Your friends will change a lot over the next four years. Let them.
Call someone you love back home a few times a week, even if just for a few minutes.
In college more than ever before, songs will attach themselves to memories. Every month or two, make a mix cd, mp3 folder, whatever - just make sure you keep copies of these songs. Ten years out, they’ll be as effective as a journal in taking you back to your favorite moments.
Take naps in the middle of the afternoon with reckless abandon.
Adjust your schedule around when you are most productive and creative. If you’re nocturnal and do your best work late at night, embrace that. It may be the only time in your life when you can.
If you write your best papers the night before they are due, don’t let people tell you that you “should be more organized” or that you “should plan better.” Different things work for different people. Personally, I worked best under pressure - so I always procrastinated… and always kicked ass (which annoyed my friends to no end). ;-) Use the freedom that comes with not having grades first semester to experiment and see what works best for you.
At least a few times in your college career, do something fun and irresponsible when you should be studying. The night before my freshman year psych final, my roommate somehow scored front row seats to the Indigo Girls at a venue 2 hours away. I didn’t do so well on the final, but I haven’t thought about psych since 1993. I’ve thought about the experience of going to that show (with the guy who is now my son’s godfather) at least once a month ever since.
Become friends with your favorite professors. Recognize that they can learn from you too - in fact, that’s part of the reason they chose to be professors.
Carve out an hour every single day to be alone. (Sleeping doesn’t count.)

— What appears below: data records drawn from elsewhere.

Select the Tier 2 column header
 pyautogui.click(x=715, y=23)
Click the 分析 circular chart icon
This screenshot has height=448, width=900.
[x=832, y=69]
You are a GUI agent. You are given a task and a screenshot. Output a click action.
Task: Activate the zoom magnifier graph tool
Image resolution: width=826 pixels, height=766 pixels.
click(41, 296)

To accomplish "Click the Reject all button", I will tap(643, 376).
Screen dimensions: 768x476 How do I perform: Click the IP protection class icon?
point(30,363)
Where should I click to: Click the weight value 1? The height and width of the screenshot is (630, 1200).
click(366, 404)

Go on dates. Don’t feel like every date has to turn into a relationship.
Don’t date someone your roommate has been in a relationship with.
When your friends’ parents visit, include them. You’ll get free food, etc., and you’ll help them to feel like they’re cool, hangin’ with the hip college kids.
In the first month of college, send a hand-written letter to someone who made college possible for you and describe your adventures thus far. It will mean a lot to him/her now, and it will mean a lot to you in ten years when he/she shows it to you.
Embrace the differences between you and your classmates. Always be asking yourself, “what can I learn from this person?” More of your education will come from this than from any classroom.
All-nighters are entirely overrated.
For those of you who have come to college in a long-distance relationship with someone from high school: despite what many will tell you, it can work. The key is to not let your relationship interfere with your college experience. If you don’t want to date anyone else, that’s totally fine! What’s not fine, however, is missing out on a lot of defining experiences because you’re on the phone with your boyfriend/girlfriend for three hours every day.
Working things out between friends is best done in person, not over email. (IM does not count as “in person.”) Often someone’s facial expressions will tell you more than his/her words.
Don’t be afraid of (or excited by) the co-ed bathrooms. The thrill is over in about 2 seconds.
Wednesday is the middle of the week; therefore on Wednesday night the week is more than half over. You should celebrate accordingly. (It makes thursday and friday a lot more fun.)